— STATED TASK —
List every line of the records below that contains the string "Viewport".

— TASK MATERIAL —
------------------------------------------------------------

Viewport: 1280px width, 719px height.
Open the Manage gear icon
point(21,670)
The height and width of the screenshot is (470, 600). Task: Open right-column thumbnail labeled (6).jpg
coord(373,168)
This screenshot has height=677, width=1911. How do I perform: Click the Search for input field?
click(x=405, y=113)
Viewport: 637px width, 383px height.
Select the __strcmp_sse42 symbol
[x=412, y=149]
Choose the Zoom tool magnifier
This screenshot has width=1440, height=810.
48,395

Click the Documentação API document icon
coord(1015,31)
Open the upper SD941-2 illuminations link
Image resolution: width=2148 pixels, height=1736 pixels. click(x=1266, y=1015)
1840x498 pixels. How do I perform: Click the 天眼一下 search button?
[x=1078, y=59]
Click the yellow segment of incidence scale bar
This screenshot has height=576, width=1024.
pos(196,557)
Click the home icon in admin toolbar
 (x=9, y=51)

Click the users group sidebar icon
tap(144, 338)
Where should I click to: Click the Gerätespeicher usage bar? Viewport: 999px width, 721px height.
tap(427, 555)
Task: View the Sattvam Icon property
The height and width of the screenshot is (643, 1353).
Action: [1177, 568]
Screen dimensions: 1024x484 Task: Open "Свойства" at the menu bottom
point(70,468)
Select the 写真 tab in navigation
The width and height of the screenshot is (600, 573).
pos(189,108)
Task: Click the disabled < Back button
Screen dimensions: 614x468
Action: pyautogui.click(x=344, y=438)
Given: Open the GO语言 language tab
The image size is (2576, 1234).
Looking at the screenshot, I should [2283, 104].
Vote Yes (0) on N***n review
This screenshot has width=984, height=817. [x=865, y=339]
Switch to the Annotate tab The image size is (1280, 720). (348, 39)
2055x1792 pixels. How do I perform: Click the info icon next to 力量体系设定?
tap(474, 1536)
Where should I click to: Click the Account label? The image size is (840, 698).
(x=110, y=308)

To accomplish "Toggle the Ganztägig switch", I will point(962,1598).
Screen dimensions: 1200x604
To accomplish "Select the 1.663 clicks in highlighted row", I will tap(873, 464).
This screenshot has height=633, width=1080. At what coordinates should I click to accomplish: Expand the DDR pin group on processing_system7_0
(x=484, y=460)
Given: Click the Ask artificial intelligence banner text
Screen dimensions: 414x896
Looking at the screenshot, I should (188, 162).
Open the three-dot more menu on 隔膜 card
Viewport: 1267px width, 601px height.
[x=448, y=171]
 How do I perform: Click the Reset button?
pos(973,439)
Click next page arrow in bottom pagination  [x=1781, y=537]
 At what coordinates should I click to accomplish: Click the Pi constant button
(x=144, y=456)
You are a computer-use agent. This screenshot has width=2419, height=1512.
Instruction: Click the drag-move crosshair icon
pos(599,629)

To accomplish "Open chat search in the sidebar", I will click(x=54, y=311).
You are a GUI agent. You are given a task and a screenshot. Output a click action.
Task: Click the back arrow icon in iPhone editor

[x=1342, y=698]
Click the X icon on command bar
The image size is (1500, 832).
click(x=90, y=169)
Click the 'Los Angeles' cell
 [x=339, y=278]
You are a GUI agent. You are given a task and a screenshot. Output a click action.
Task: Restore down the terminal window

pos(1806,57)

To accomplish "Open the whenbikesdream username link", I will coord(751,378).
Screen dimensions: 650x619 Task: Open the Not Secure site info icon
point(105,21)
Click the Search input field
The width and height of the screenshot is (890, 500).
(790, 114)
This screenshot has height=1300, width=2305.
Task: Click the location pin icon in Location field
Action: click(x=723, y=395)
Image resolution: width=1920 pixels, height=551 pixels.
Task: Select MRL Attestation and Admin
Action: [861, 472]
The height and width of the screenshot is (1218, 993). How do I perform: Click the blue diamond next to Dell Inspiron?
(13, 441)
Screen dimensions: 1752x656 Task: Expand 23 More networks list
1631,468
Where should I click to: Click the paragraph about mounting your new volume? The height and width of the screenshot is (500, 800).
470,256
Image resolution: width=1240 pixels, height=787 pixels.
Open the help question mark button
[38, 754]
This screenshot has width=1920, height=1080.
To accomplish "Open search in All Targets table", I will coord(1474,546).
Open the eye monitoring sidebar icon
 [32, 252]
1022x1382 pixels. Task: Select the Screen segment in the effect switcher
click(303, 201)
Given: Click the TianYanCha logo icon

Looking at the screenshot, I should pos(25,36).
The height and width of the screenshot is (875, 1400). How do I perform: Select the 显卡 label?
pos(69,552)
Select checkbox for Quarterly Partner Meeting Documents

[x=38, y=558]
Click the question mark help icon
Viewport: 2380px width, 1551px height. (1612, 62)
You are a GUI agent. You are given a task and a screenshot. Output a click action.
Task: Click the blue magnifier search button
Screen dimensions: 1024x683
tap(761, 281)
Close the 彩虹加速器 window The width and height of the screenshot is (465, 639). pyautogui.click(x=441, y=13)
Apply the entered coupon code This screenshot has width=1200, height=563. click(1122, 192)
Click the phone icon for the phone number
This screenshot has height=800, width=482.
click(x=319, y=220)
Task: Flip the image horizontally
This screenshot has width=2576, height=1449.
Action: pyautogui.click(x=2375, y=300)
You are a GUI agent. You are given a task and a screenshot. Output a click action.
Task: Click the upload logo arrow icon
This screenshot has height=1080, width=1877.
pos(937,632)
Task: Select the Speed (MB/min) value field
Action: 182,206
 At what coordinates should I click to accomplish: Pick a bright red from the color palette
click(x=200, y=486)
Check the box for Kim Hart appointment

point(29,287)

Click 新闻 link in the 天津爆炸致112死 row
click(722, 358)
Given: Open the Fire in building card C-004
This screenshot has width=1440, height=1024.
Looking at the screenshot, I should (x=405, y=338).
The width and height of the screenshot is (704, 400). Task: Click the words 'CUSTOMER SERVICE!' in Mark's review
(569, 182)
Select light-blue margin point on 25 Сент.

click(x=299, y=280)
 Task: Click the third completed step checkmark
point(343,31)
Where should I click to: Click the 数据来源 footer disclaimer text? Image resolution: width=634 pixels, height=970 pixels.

------------------------------------------------------------

— SOLUTION TO THIS EXERCISE —
Viewport: 1280px width, 719px height.
Viewport: 637px width, 383px height.
Where should I click to: Click the Gerätespeicher usage bar? Viewport: 999px width, 721px height.
Viewport: 1267px width, 601px height.
Viewport: 2380px width, 1551px height. (1612, 62)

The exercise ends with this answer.